Hehe, i bet more than half the times you post a helpfull diagram like this the person who asks never actually uses it. Bet you'll think twice before drawing a circuit willy nilly next time I ask :wink:

Thanks for the offer of sending bits, had I known you were offering this circuit in kit form I would have asked straight off :lol: Clearly this job takes patience, I can wait..
 
you might consider using a simple wallcube type power supply or anything that will deliver the 14v-35v that the 7812 can handle. you would just tie the negative of that supply to the common ground, and then power just the relay coil from it.

yep, sometimes in my desire to help someone i assume that they know more than i should, and sometimes i put ideas out there without completely thinking them through. like i said, free advice is usually worth what you pay for it.

the problem with using some of the cells in the pack under test is of course that the cells providing the relay current will drop out first. depending on the fraction of the total load that error could vary in magnitude. for example, if you were discharging the pack at 10A a 2.2 Ah a123 cell would discharge in about 12 minutes, and if the relay draws 100 ma. that would give you a value about 1% below the actual value. if you were only discharging at 1A it would be a 10% error.
 
My charger runs from a 13.8v psu, could I use this directly, without the regulator? I'll need to test it, but I would think its a stable voltage except for perhaps when the charger loads it as it kicks in.
Actually, is there any reason why I cant use another/seperate 12v battery for now?
 
Jozzer said:
My charger runs from a 13.8v psu, could I use this directly, without the regulator? I'll need to test it, but I would think its a stable voltage except for perhaps when the charger loads it as it kicks in.
Actually, is there any reason why I cant use another/seperate 12v battery for now?

yes and yes. the relay will handle 13.8v and would not be damaged by a turn-on spike. just connect the minus to ground and the plus to the top of the relay.

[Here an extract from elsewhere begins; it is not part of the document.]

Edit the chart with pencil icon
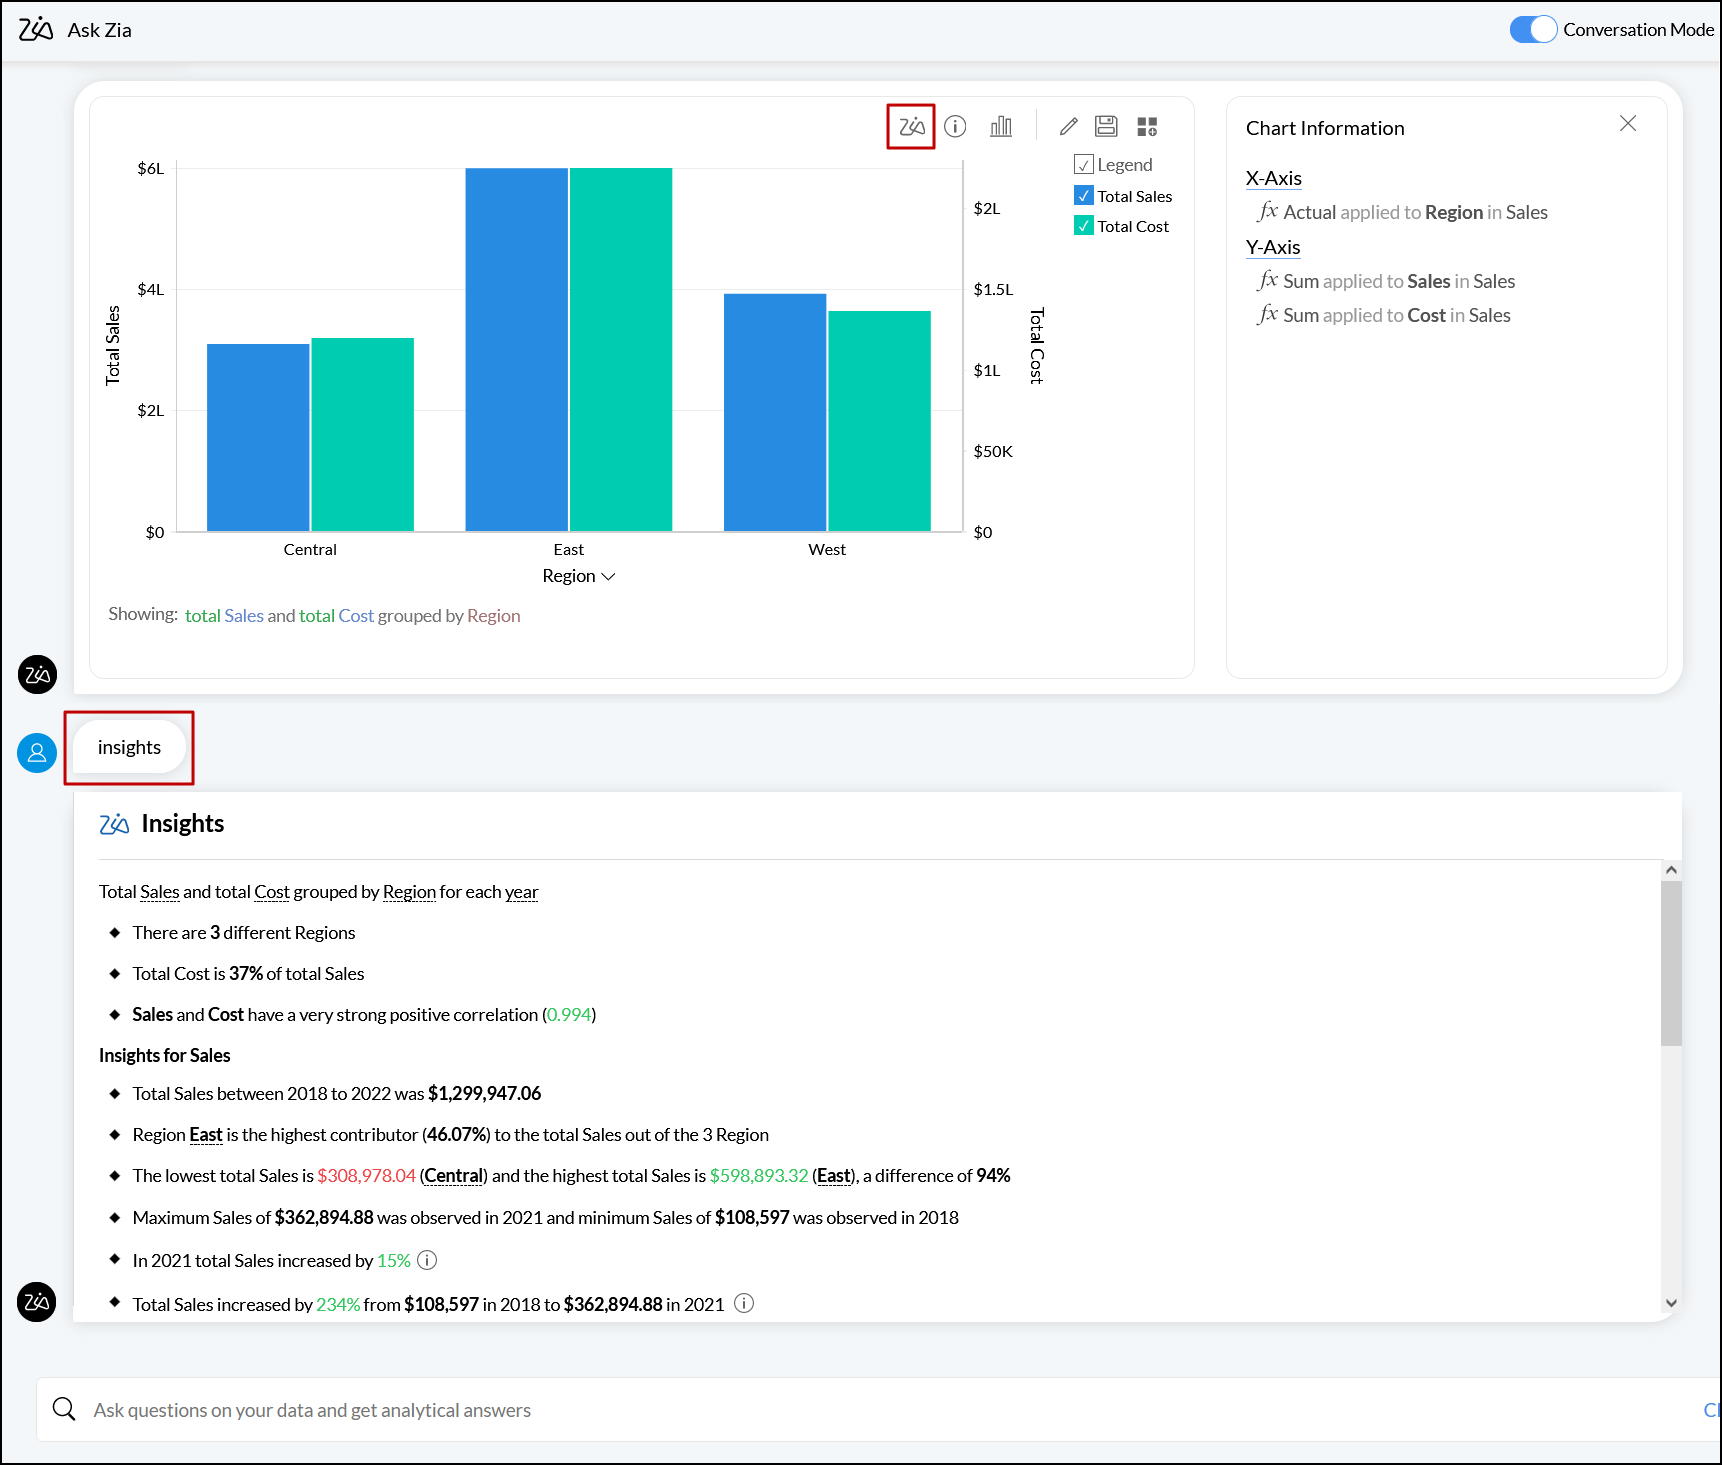click(1068, 127)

be aware that some relays have a diode across the coil to absorb the spike when the magnetic field of the coil collapses on disconnect. the arrow (cathode) needs to be connected to the positive or the diode will conduct and the relay will not work
 
Toorbough ULL-Zeveigh said:
xyster said:
So then, might we conclude that dumb questions are those questions purposely designed to annoy rather than solicit an answer?
Very perceptive.
I thought you might take that the wrong way.